--- Ihre Aufgaben ---
**a.** Erläutern Sie in ein bis drei Sätzen, womit die zitierte Rückmeldung im Lesetext begründet, dass die Deutschen keine Weltmeister im Optimismus seien.
**b.** Extrahieren Sie aus dem Lesetext wortgetreu die Passage von „Auf ihrer Suche“ bis „die Couch legen?“.

--- Lesetext ---
---
Auf ihrer Suche nach Gesprächspartnern aus Politik, Geisteswissenschaften, Hirnforschung, Psychotherapie, Literatur und Finanzwesen, erhielt Frau Bode unterschiedliche Rückmeldungen. Eine davon zitiert sie:
Die Deutschen sind gewiss keine Weltmeister im Optimismus, sie verstehen sich aufs Jammern, sie schauen auf die Löcher im Käse und können sich endlos mit Bedenkenträgerei aufhalten. Mag auch sein, dass sie ein großes Sicherheitsbedürfnis haben. Aber Angst? Nein. Und wo, bitte schön, sollte diese Angst denn herkommen? Aus der Nazizeit, aus dem Krieg? Lieber Himmel! Wir sollten endlich aufhören, wie besessen in der Vergangenheit zu wühlen. Was uns fehlt, sind Visionen für die Zukunft! Was sagen Sie? Es ist gerade die Angst, die Visionen verhindert? Herrje, was kommt denn jetzt noch? Was schlagen Sie vor? Wollen Sie ein ganzes Volk auf die Couch legen?
---
--- Datenauszug ---
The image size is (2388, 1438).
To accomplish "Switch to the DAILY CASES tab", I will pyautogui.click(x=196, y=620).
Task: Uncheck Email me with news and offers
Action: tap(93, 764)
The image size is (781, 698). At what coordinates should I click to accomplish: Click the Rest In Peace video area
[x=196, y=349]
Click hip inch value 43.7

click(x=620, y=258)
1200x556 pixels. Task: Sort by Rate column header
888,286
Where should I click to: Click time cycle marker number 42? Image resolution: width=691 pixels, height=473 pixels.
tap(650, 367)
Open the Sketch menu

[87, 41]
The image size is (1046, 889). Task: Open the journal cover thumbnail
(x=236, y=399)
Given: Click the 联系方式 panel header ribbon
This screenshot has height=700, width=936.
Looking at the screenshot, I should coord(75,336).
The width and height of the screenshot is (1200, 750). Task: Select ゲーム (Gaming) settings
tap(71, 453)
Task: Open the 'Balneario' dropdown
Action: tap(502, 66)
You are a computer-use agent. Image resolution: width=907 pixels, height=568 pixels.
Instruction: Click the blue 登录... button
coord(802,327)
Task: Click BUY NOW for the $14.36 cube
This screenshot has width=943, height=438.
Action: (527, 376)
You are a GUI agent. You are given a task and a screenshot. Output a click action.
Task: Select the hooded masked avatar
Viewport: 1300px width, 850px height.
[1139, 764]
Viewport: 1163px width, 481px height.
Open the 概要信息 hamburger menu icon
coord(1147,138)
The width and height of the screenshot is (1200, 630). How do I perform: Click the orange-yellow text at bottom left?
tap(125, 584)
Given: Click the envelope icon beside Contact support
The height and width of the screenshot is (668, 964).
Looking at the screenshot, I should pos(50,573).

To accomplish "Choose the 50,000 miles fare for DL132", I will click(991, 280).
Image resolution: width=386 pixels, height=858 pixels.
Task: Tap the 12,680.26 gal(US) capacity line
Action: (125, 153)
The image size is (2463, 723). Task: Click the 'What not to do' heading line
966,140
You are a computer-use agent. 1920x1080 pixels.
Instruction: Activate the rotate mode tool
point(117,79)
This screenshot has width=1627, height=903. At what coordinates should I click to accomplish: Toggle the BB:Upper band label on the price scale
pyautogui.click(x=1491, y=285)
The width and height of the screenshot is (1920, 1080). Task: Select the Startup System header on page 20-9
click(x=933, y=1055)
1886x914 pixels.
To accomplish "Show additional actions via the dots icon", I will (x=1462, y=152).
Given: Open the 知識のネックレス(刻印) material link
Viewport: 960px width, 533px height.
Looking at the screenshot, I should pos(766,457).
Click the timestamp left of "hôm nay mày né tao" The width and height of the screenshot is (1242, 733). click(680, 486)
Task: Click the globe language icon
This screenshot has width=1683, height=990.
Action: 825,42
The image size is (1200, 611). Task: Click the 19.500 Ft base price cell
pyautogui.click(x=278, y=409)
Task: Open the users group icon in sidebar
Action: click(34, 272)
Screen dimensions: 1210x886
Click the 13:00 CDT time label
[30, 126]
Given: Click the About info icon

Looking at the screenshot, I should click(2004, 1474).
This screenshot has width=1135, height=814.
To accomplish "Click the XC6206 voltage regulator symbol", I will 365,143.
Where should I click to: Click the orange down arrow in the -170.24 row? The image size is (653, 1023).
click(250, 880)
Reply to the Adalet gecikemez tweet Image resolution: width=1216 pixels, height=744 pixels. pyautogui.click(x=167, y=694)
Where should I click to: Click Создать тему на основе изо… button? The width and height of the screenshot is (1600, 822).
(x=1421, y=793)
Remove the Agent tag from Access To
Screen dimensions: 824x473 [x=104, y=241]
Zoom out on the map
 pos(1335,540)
---
--- Ergebnisse je Aufgabe ---
**a.** Laut der zitierten Rückmeldung verstehen sich die Deutschen aufs Jammern und schauen auf die Löcher im Käse. Zudem können sie sich endlos mit Bedenkenträgerei aufhalten.

**b.**
Auf ihrer Suche nach Gesprächspartnern aus Politik, Geisteswissenschaften, Hirnforschung, Psychotherapie, Literatur und Finanzwesen, erhielt Frau Bode unterschiedliche Rückmeldungen. Eine davon zitiert sie:
Die Deutschen sind gewiss keine Weltmeister im Optimismus, sie verstehen sich aufs Jammern, sie schauen auf die Löcher im Käse und können sich endlos mit Bedenkenträgerei aufhalten. Mag auch sein, dass sie ein großes Sicherheitsbedürfnis haben. Aber Angst? Nein. Und wo, bitte schön, sollte diese Angst denn herkommen? Aus der Nazizeit, aus dem Krieg? Lieber Himmel! Wir sollten endlich aufhören, wie besessen in der Vergangenheit zu wühlen. Was uns fehlt, sind Visionen für die Zukunft! Was sagen Sie? Es ist gerade die Angst, die Visionen verhindert? Herrje, was kommt denn jetzt noch? Was schlagen Sie vor? Wollen Sie ein ganzes Volk auf die Couch legen?